### SET EXERCISE A
The passage on Bukka White calls him a first cousin of B.B. King's mother. In one to three sentences, explain what family tie makes that so.
### SET EXERCISE B
According to the passage on Bukka White, which record company did he first record for, and in what year?
### SET EXERCISE C
Carry the passage on Bukka White forward from its final line.

Bukka White

Booker T. Washington "Bukka" White (November 12, 1906 – February 26, 1977) was an American Delta blues guitarist and singer. "Bukka" is a phonetic spelling of White's first name, though he preferred "Booker." White was a first cousin of B.B. King's mother (White's mother and King's grandmother were sisters). There has been disputes on what year White was born, some saying between 1902-1905 and others 1907-1909.

He first recorded for Victor Records in 1930. His recordings for Victor, like those of many other bluesmen, fluctuated between country blues and gospel numbers. Victor published his photograph in 1930. His gospel songs were done in the style of Blind Willie Johnson, with a female singer accentuating the last phrase of each line. Nine years later, while serving time for assault, he recorded for folklorist John Lomax. The few songs he recorded around this time became his most well-known: "Shake 'Em On Down," and "Po' Boy". (Read more at Wikipedia)

### MATERIAL PROVIDED
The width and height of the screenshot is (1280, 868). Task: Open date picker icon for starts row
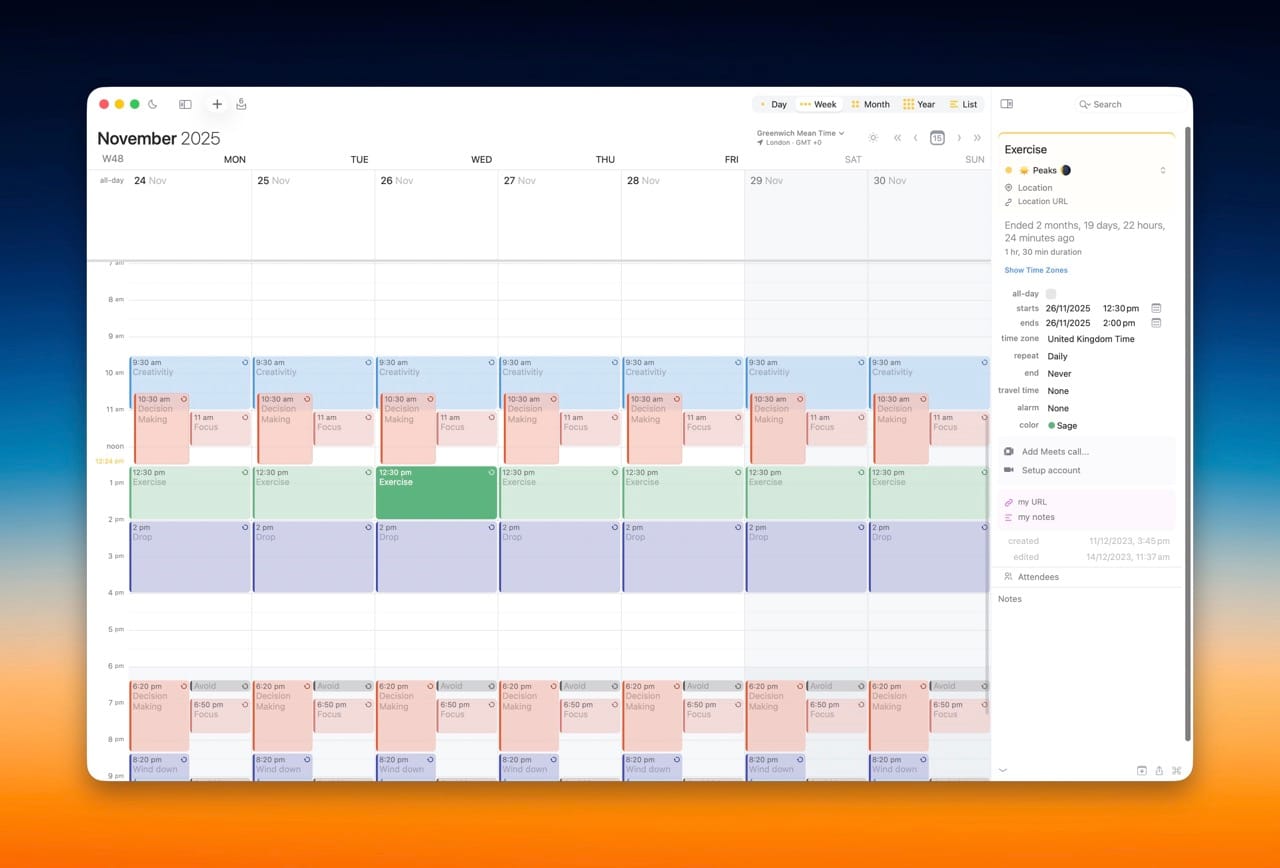click(1156, 308)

### EXERCISE OUTPUT A
White's mother and B.B. King's grandmother were sisters. That made White a first cousin of King's mother.

### EXERCISE OUTPUT B
Victor Records, in 1930.

### EXERCISE OUTPUT C
Links To Peel

Peel was a fan of the country blues, which was the earliest form of the genre, and would often play vintage reissues and more recent country blues tracks on his shows, including some by Bukka White. White was rediscovered in the 1960s by blues scholar and Peel favourite John Fahey, who wrote a letter addessed to "Booker T. Washington White (Old Blues Singer), c/o General Delivery, Aberdeen, Mississippi", hoping that it might reach the singer. White replied and soon afterwards recorded an LP for Fahey's Takoma label, He was able to resume his career, made further recordings and and played to young white audiences at blues and folk festivals, like the famous Newport Folk Festival. White visited Britain in 1967 as part of an American Folk Blues Festival package tour, together with fellow Delta blues veterans Son House and Skip James. It is not known whether Peel saw them perform at that time.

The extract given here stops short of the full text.